> Task directions
Without the images, output each record below as it stands.
+ + + +
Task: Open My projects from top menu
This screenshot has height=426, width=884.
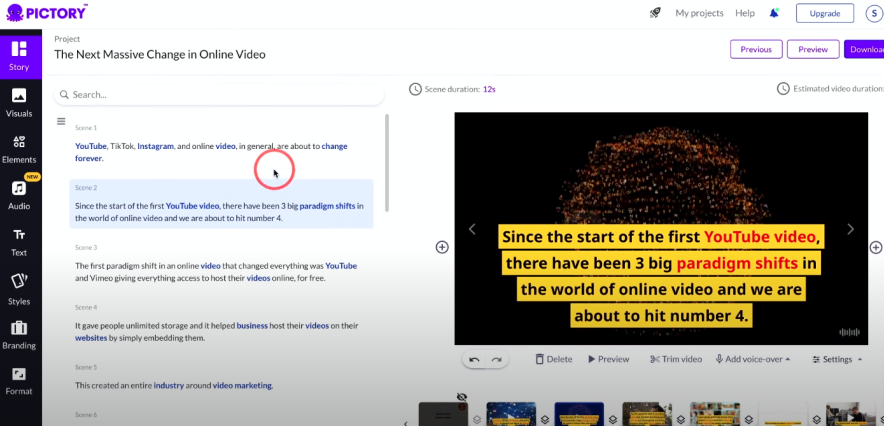Action: [x=699, y=13]
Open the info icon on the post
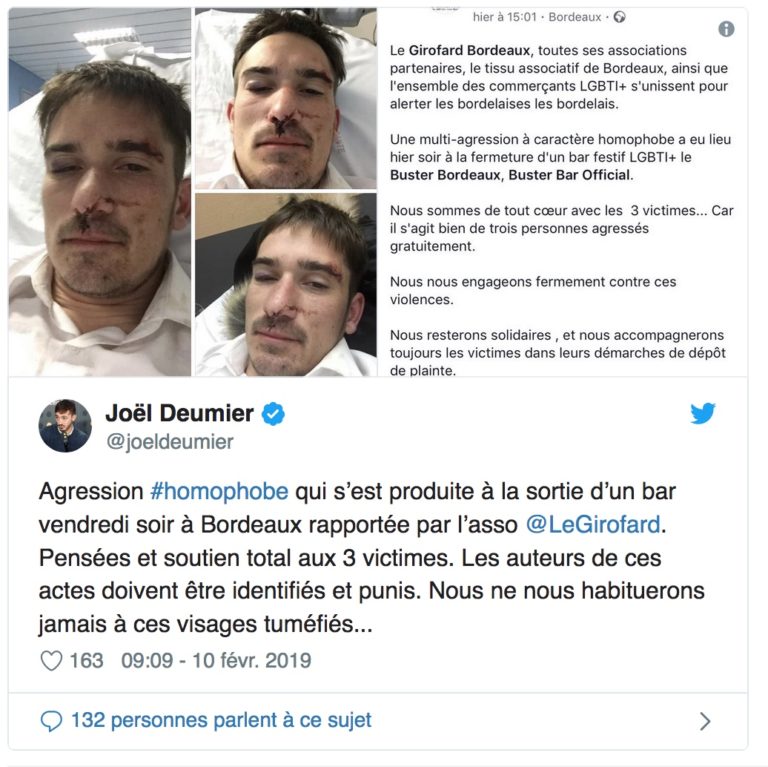Viewport: 768px width, 767px height. pyautogui.click(x=726, y=29)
+ + + +
> Solution for this task
Task: Open My projects from top menu
This screenshot has height=426, width=884.
Action: [x=699, y=13]
Open the info icon on the post
Viewport: 768px width, 767px height. pyautogui.click(x=726, y=29)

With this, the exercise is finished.